_Given instruction_
Transcribe the listing lines below word for word, starting at the line that contains "Viewport: 1568px width, 776px" and stopping after the line that contains "Action: coord(867,265)". Copy those lines and no others.
--- start ---
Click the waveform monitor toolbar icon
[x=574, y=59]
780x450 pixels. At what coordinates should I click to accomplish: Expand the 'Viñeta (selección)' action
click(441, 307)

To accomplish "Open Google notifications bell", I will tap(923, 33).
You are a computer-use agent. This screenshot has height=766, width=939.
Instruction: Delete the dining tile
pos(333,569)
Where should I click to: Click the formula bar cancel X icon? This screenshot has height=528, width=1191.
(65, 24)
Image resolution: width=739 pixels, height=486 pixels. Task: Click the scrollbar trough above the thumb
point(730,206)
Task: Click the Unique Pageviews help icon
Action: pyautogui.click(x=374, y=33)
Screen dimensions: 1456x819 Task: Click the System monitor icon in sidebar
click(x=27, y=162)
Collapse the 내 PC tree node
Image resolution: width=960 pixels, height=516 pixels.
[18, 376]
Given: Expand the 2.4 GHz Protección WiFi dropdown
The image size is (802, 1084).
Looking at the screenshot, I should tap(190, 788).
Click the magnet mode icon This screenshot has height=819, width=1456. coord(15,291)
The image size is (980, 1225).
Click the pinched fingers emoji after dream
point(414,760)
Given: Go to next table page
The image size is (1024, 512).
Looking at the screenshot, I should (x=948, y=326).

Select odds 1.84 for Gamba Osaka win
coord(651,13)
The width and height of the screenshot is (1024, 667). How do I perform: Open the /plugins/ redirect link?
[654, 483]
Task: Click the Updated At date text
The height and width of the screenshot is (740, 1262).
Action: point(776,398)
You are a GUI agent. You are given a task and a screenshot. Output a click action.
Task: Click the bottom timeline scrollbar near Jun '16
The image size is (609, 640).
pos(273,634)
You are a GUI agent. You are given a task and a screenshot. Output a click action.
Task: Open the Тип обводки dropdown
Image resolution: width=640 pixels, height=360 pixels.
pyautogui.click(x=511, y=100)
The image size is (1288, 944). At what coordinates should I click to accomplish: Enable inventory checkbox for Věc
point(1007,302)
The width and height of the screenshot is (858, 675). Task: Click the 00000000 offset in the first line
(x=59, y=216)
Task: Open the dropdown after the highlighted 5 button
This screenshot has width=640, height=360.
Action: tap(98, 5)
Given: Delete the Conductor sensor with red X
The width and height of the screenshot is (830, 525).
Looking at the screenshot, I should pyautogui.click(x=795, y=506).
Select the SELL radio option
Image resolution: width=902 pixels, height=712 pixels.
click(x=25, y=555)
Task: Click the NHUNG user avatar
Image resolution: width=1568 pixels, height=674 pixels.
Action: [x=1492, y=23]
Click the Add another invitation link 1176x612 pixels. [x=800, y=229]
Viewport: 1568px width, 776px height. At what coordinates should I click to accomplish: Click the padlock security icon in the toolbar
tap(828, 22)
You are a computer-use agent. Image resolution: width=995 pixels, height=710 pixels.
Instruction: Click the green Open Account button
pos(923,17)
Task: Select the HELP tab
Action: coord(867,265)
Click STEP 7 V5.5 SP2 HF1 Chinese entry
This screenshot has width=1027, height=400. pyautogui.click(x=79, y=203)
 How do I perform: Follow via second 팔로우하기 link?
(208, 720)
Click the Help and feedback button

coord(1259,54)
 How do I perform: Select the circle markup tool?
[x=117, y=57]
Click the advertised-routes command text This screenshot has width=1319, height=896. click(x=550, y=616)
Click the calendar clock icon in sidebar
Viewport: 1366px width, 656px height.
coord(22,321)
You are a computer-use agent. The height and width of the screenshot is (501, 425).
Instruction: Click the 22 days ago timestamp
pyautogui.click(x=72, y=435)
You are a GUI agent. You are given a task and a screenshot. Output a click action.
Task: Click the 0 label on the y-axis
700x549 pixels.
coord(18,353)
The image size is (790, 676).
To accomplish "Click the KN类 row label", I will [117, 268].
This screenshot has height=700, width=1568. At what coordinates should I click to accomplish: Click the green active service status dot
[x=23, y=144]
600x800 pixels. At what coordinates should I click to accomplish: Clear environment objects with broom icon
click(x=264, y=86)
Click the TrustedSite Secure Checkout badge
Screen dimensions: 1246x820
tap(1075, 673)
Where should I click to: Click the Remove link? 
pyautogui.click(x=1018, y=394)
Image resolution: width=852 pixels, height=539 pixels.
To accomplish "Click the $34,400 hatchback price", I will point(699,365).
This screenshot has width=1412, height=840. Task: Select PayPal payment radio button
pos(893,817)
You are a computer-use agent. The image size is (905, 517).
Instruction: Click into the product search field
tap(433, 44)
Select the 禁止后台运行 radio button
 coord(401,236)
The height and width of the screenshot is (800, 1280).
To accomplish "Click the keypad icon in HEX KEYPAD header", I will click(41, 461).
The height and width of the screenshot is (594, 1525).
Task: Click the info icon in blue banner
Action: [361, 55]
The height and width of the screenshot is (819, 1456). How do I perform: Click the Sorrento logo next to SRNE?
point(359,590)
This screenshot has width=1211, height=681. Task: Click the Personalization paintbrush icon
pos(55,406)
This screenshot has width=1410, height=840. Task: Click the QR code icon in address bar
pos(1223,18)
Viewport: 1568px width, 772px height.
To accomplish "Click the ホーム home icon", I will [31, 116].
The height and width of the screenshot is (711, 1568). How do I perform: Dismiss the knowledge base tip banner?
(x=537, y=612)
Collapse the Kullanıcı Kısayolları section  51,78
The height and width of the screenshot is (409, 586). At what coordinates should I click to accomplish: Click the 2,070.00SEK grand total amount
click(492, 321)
--- end ---
_Result for this task_
Viewport: 1568px width, 776px height. At what coordinates should I click to accomplish: Click the padlock security icon in the toolbar
tap(828, 22)
You are a computer-use agent. Image resolution: width=995 pixels, height=710 pixels.
Instruction: Click the green Open Account button
pos(923,17)
Task: Select the HELP tab
Action: coord(867,265)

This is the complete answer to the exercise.